Brown has also allocated a variety of resources to help the committee educate the community. Gutmann said the University is designating funding for future speakers and providing staff support for various lecture series to be held later in the semester. “We’re really trying to keep the expenses to an absolute minimum so all the money can go to Haiti itself,” he added. Though the committee has many ideas, no long-term plans will be finalized without input from intellectuals and political leaders in Haiti, Gutmann said.

Will Perez ’08 MD’13, who spent a year in Haiti before medical school and is now leading the medical working group along with Professor of Medicine Timothy Flanigan, said one of the things his group is trying to do is “harness the energy and activism on campus” to create long-term relationships between groups in the Brown community and Haiti. But Perez said it was important to provide support without creating a situation in which Haiti becomes more dependent on outside resources.

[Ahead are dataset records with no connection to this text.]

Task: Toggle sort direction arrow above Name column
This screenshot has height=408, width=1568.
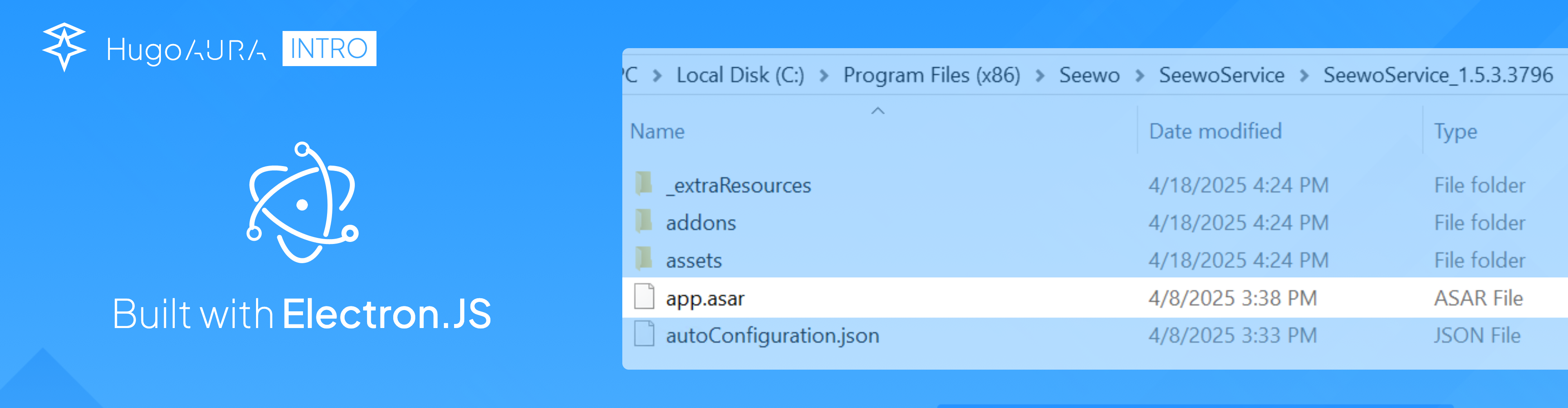Action: [x=878, y=111]
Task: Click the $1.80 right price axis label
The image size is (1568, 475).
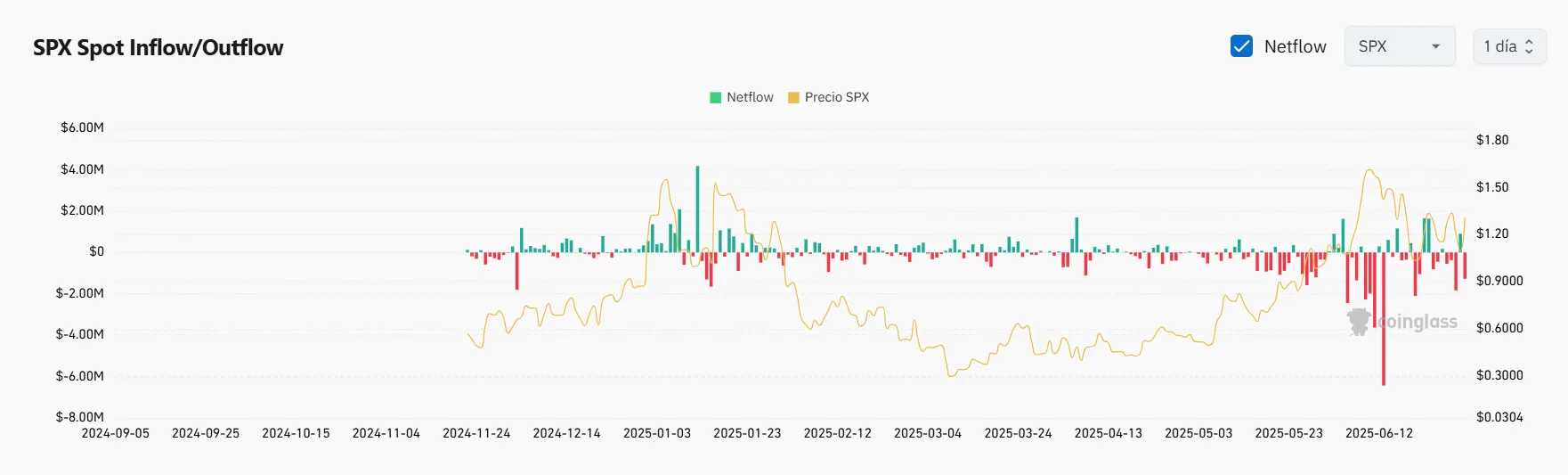Action: [x=1491, y=140]
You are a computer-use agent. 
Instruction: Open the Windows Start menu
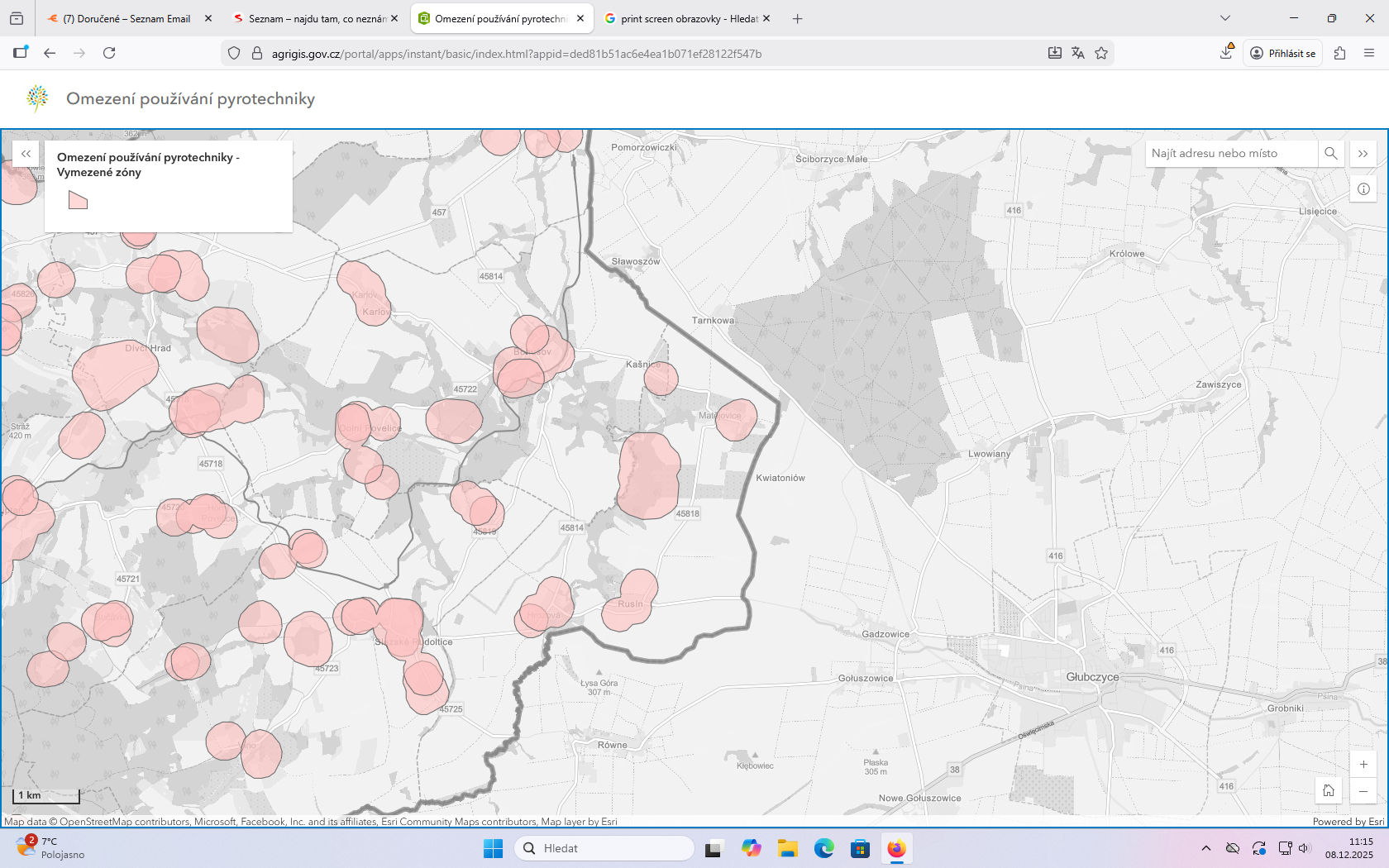[x=493, y=848]
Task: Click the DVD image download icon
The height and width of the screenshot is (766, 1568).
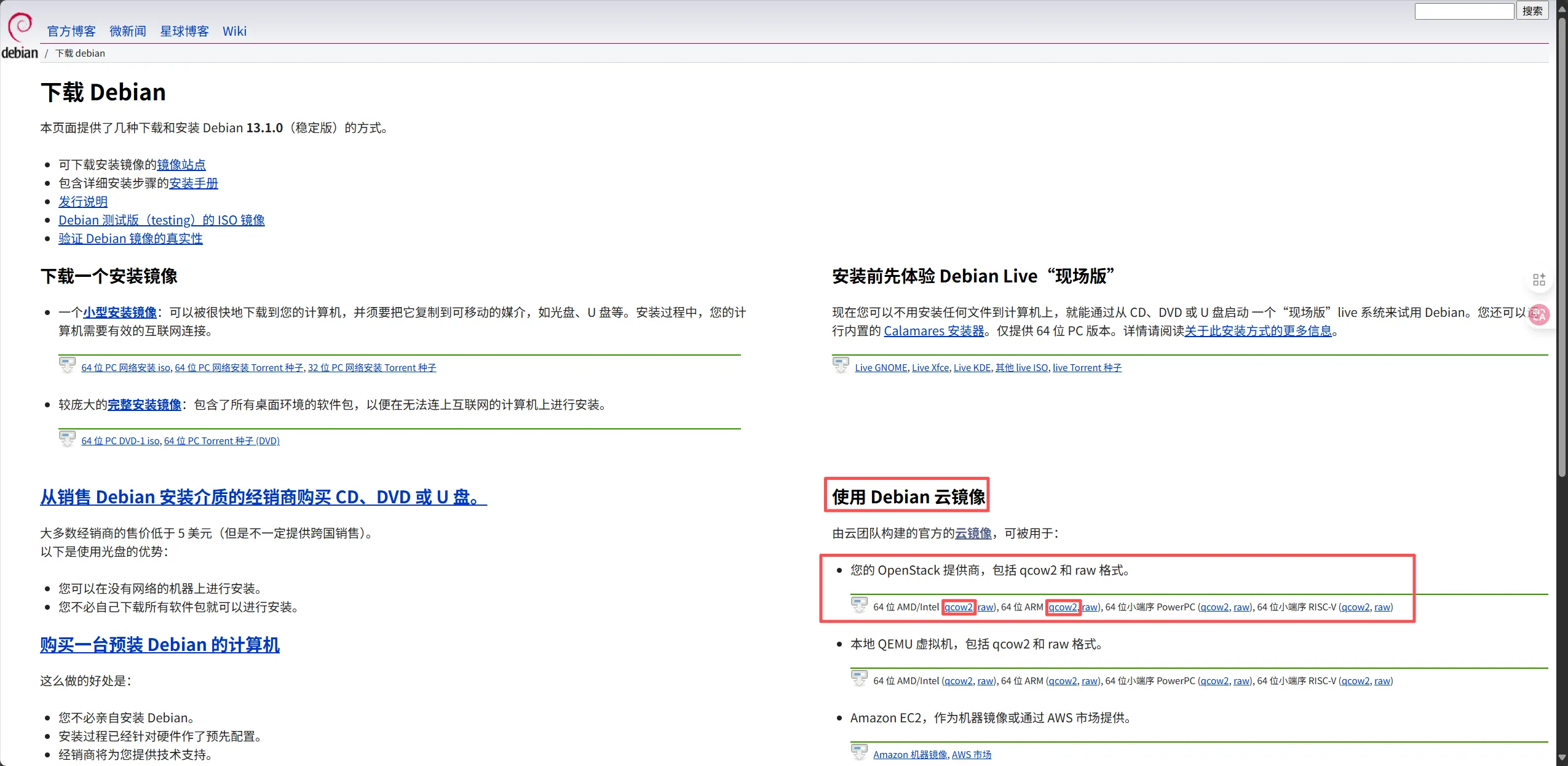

“We literally have a nation that is dependent on charitable aid,” he said. “There’s no sustainability.”

Perez has provided people with a list of small, on-the-ground organizations seeking funds. He said many of the bigger organizations such as the Red Cross are “getting paralyzed” by the sheer number of donations, leading to an inability to get money directly to people most in need.

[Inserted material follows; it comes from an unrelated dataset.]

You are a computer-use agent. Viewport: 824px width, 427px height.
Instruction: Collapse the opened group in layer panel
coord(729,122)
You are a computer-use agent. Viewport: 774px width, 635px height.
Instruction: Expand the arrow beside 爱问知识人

“You can’t go into Haiti like you can any other country,” Perez said. “They have no infrastructure. People are doing the best they can.”

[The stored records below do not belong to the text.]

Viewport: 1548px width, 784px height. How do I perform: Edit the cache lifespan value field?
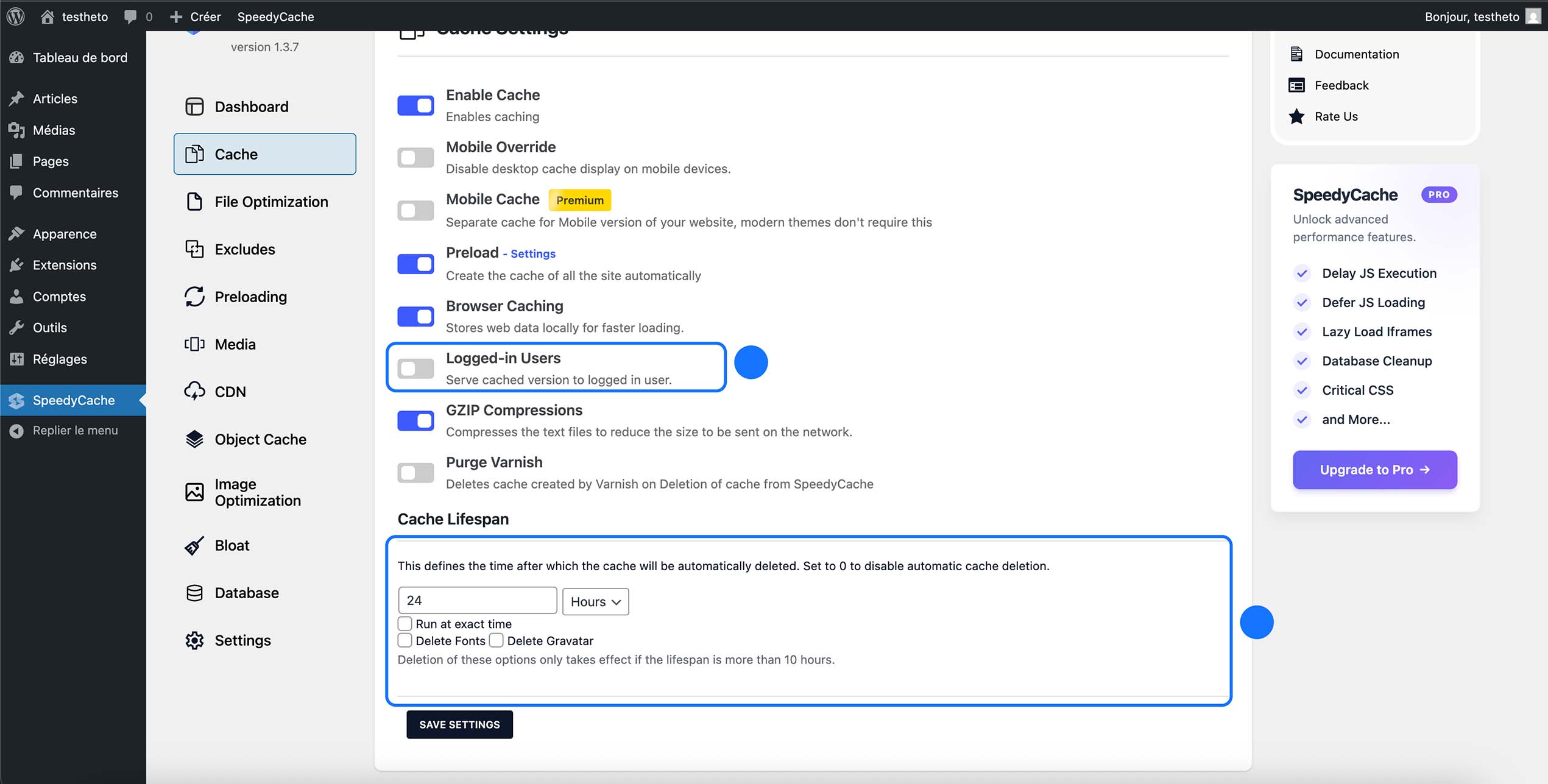click(x=477, y=600)
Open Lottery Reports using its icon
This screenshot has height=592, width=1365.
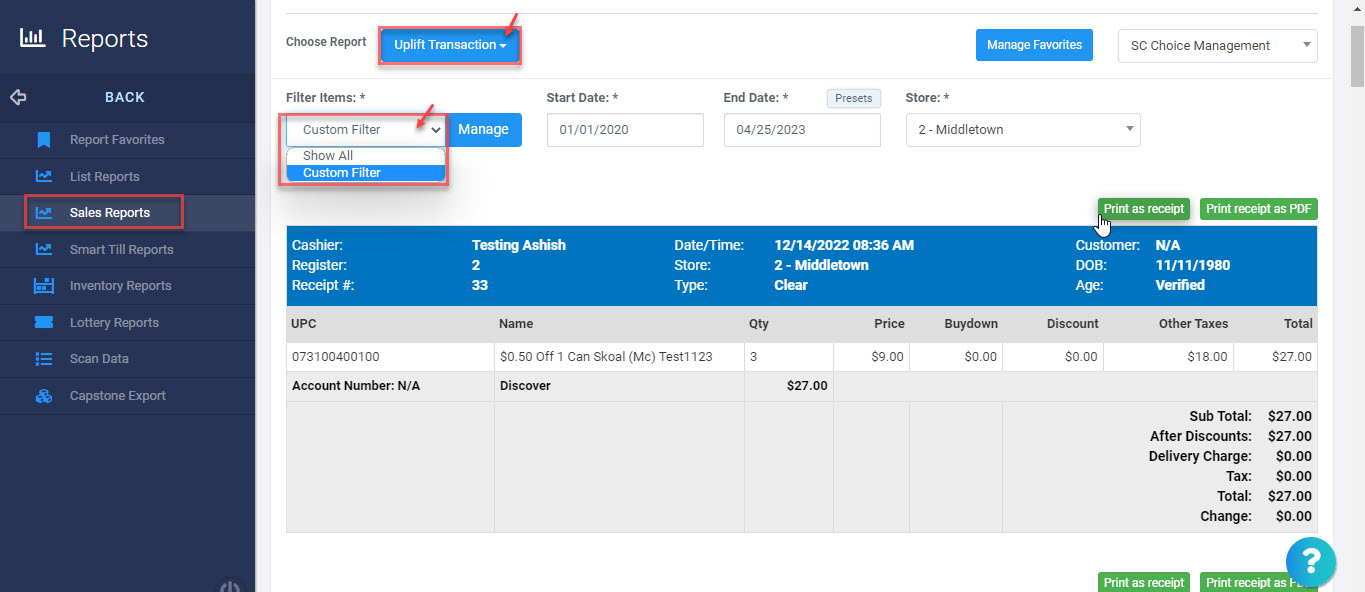(x=44, y=322)
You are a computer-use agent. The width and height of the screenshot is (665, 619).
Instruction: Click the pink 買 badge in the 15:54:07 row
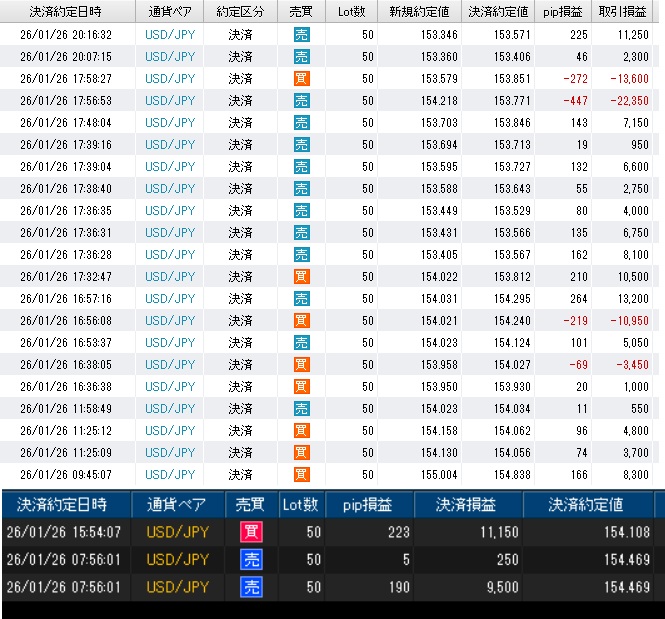[x=250, y=532]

Perez said his direct connection to Haiti has led others to reach out to him, too.
Immediately after the disaster, Perez said he received an outpouring of support from other students — his e-mail inbox was flooded with notes from people asking if he was OK. But Perez said all the well-meaning messages were ultimately too painful, especially because four of his friends had died.

Like Perez, Max Clermont ’11, who is one of three undergraduate students involved with the crisis committee and whose parents are both from Haiti, has been directly affected by the disaster. As of Tuesday, Clermont said his family has not heard from his grandmother.
He already knows of family members who have been lost.

But Clermont said he is encouraged by the amount of support he has received from members of the community looking to help.

“This is obviously something that is very personal,” he said. “The outpouring of support from administrators, professors and students has been one of the greatest things.”

Honoring Haiti
The crisis has also galvanized already-established community interest in Haiti. There is an ongoing effort to digitize Haitian documents at the John Carter Brown Library, which also contains one of the world’s leading collections of Haitian artifacts, said Ted Widmer, director of the JCB. The digitized documents would be available to all residents of the island nation. Coincidentally, the library received a “very generous donation” earlier this year from a member of the library’s board to provide support for a year of digitization, he said, adding that a scanning machine necessary for the project arrived yesterday.

“We were already considering Haiti as an important priority in the years to come,” he said. “It’s all the more urgent that we do this because we’re all very concerned about the libraries in Haiti and their conditions.”

Brown has also reached out to Haitian scholars affected by the earthquake, Widmer said, adding that Patrick Tardieu, one of the leading senior librarians in Port-au-Prince, was invited to start a residency at the JCB beginning as early as next Monday so he could rebuild his collection of archives. In addition, former Prime Minister Michele Pierre-Louis is scheduled to give a lecture here on May 7.

“When the earthquake hit, I was in the position of knowing other people out there,” Widmer said. “Together, we need to make a global appeal to people who admire (Haiti’s) rich history.”